→ **Your task**:
Filter the entries below, keeping only lines with the word "agent".

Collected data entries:
--------------------
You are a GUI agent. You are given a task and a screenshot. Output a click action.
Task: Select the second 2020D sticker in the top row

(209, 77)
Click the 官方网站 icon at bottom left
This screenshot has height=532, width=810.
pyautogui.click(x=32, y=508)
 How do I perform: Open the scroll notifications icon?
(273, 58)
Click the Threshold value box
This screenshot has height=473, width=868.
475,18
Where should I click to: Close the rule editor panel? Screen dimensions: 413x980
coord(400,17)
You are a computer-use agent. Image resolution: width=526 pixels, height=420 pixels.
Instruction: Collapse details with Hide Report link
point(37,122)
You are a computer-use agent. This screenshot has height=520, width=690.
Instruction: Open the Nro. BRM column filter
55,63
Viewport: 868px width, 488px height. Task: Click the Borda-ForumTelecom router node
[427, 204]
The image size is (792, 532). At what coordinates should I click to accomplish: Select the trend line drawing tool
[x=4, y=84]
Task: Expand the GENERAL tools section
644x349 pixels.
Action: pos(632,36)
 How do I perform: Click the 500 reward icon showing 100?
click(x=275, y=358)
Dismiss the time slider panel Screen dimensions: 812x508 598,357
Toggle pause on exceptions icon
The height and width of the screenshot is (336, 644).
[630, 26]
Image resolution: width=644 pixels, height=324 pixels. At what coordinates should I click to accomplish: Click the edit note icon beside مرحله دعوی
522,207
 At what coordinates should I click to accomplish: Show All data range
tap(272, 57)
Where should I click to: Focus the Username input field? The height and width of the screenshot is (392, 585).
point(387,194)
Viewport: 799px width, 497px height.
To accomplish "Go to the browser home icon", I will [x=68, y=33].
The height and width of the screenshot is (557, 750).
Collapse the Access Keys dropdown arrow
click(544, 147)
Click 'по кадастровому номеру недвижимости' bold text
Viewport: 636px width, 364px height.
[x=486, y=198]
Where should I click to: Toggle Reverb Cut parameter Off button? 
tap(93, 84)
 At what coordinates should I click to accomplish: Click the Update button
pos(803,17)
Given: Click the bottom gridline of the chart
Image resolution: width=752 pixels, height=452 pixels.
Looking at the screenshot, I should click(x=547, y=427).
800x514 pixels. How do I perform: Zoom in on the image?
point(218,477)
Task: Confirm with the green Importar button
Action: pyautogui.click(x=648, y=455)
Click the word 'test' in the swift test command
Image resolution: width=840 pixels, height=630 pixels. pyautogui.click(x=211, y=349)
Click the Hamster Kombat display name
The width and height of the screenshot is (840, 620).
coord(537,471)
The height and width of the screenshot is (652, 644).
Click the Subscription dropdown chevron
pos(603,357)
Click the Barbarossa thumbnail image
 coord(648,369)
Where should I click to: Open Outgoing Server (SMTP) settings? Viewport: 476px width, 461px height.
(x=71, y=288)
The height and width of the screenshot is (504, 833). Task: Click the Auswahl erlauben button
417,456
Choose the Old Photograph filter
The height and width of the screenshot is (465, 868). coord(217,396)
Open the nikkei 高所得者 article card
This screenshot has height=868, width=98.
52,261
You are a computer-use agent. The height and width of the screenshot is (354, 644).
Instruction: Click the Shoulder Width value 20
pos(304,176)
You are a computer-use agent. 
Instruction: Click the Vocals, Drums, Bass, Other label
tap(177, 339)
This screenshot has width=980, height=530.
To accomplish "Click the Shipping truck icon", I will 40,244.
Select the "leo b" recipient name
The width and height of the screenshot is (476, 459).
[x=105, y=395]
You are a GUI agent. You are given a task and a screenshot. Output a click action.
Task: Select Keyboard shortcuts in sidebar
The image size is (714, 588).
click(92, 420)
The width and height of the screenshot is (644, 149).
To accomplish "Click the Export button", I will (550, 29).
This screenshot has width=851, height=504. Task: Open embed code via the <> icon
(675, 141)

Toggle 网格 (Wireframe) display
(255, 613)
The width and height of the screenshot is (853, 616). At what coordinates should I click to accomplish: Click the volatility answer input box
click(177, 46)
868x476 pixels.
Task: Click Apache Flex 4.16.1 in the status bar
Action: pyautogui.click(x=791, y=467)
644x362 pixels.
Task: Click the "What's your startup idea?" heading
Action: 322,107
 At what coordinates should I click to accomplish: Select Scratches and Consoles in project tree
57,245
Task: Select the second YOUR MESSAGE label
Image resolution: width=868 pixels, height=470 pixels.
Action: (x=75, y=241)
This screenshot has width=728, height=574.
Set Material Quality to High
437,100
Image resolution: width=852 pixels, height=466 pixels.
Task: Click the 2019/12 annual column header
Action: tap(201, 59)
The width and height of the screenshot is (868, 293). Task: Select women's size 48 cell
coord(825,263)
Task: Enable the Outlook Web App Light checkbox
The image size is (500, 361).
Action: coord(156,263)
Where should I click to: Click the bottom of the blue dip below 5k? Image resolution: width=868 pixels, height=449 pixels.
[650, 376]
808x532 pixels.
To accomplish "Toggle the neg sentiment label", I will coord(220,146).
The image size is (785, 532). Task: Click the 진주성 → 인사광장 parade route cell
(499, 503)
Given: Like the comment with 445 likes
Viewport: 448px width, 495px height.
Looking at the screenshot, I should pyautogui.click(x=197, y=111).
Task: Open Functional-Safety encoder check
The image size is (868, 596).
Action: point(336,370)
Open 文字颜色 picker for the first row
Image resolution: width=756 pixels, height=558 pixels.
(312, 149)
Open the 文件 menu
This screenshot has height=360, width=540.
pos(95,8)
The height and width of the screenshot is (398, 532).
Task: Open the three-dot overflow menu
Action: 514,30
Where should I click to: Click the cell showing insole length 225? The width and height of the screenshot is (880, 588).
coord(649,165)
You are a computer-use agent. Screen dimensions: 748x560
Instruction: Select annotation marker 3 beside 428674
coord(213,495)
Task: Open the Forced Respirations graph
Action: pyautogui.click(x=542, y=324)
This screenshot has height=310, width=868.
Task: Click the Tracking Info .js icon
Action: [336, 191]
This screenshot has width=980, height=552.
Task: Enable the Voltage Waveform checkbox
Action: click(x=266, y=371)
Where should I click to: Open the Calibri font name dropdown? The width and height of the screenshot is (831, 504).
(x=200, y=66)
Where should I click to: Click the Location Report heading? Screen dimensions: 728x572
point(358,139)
--------------------
→ **Result of this exercise**:
You are a GUI agent. You are given a task and a screenshot. Output a click action.
You are a computer-use agent. Image resolution: width=526 pixels, height=420 pixels.
You are a computer-use agent. This screenshot has height=520, width=690.
You are a computer-use agent. The height and width of the screenshot is (354, 644).
You are a computer-use agent. 
You are a GUI agent. You are given a task and a screenshot. Output a click action.
You are a computer-use agent. Screen dimensions: 748x560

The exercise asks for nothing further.